Solomon later began a second career as a musicologist, notably as author of composer biographies, and his work (particularly his studies of Mozart and Beethoven) has met with both acclaim and criticism (for overly simplistic psychological interpretations of their subjects).Characteristic of Solomon's approach is a careful sifting of the scholarly evidence, often with the goal of supporting new hypotheses about the events or motivations of the great composers in question and those around them (for instances, see Maria Anna Mozart, Mozart's Berlin journey, Mozart's name and Antonie Brentano). Solomon is also careful to avoid uncritical repetition of old formulae in composer biographies; for example, like other recent biographers, he characterizes 1791, the last year of Mozart's life, as of personal revival cut off by terminal illness rather than the steady slide toward the grave typical of more traditional biographies.
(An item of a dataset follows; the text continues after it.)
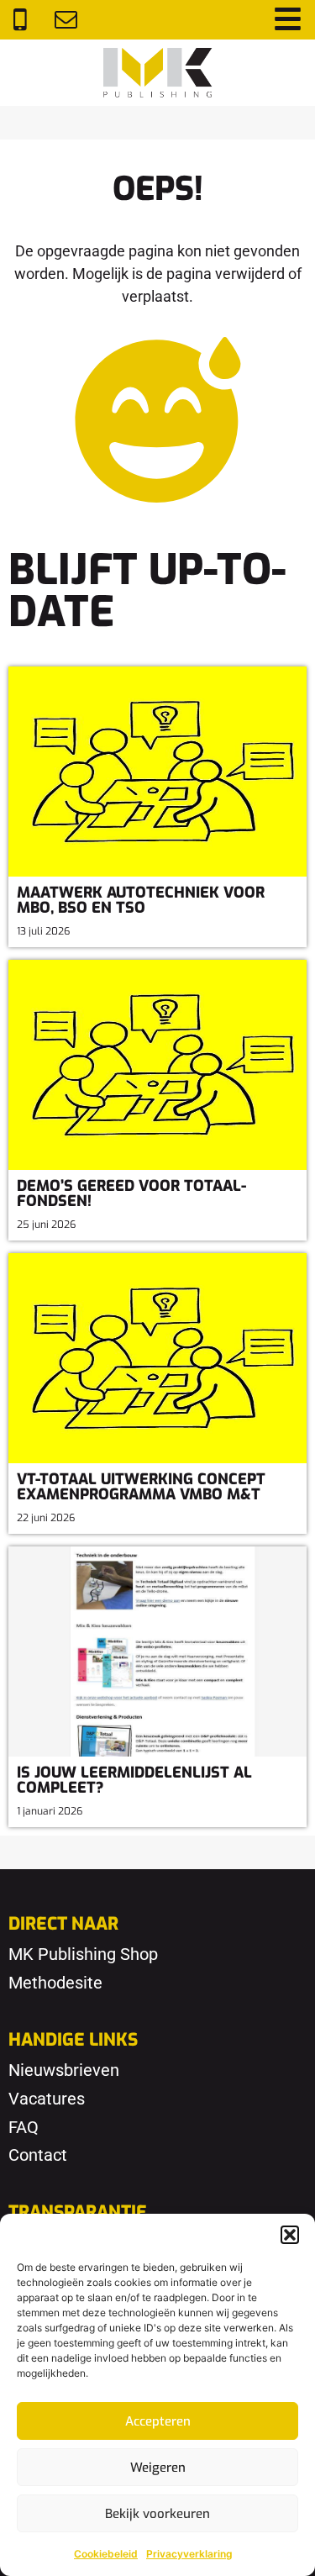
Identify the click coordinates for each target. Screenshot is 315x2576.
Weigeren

Though Solomon hasn't hesitated to offer specific psychological analyses and diagnoses of his subjects, he has, nevertheless, been criticized by some musicologists for - in their opinion and words - „anachronistic assumptions and a lack of understanding of eighteenth- and nineteenth-century German.“[9] [10] [11]
Solomon's concentration on the life and work of Beethoven resulted in close collaboration with German scholars; in 1996 he was made a scholarly adviser to the Beethoven-Archiv in Bonn, in addition to becoming a member of the editorial committee for the Neue Ausgabe Beethovens Briefe (the New Edition of Beethoven's letters, Munich, 1996–1998).
Solomon became, in 1997, a member of the International Musicological Society, and addressed its congress in London. He was the author of Mozart: A Life, a finalist for the Pulitzer Prize in biography which won the Deems Taylor Award, as did his biography of Beethoven and his study of Charles Ives. His Beethoven Essays won the Otto Kinkeldey Award for most distinguished book on music published in 1988.
An associate editor of American Imago, and co-founder of the Bach Guild (a subsidiary Vanguard record label), he also published articles in applied psychoanalysis and edited several books on aesthetics. His later projects included a life of Schubert and a book tentatively titled Beethoven: Beyond Classicism.
Solomon died on September 28, 2020, in Manhattan from Lewy body dementia at the age of 90.[12]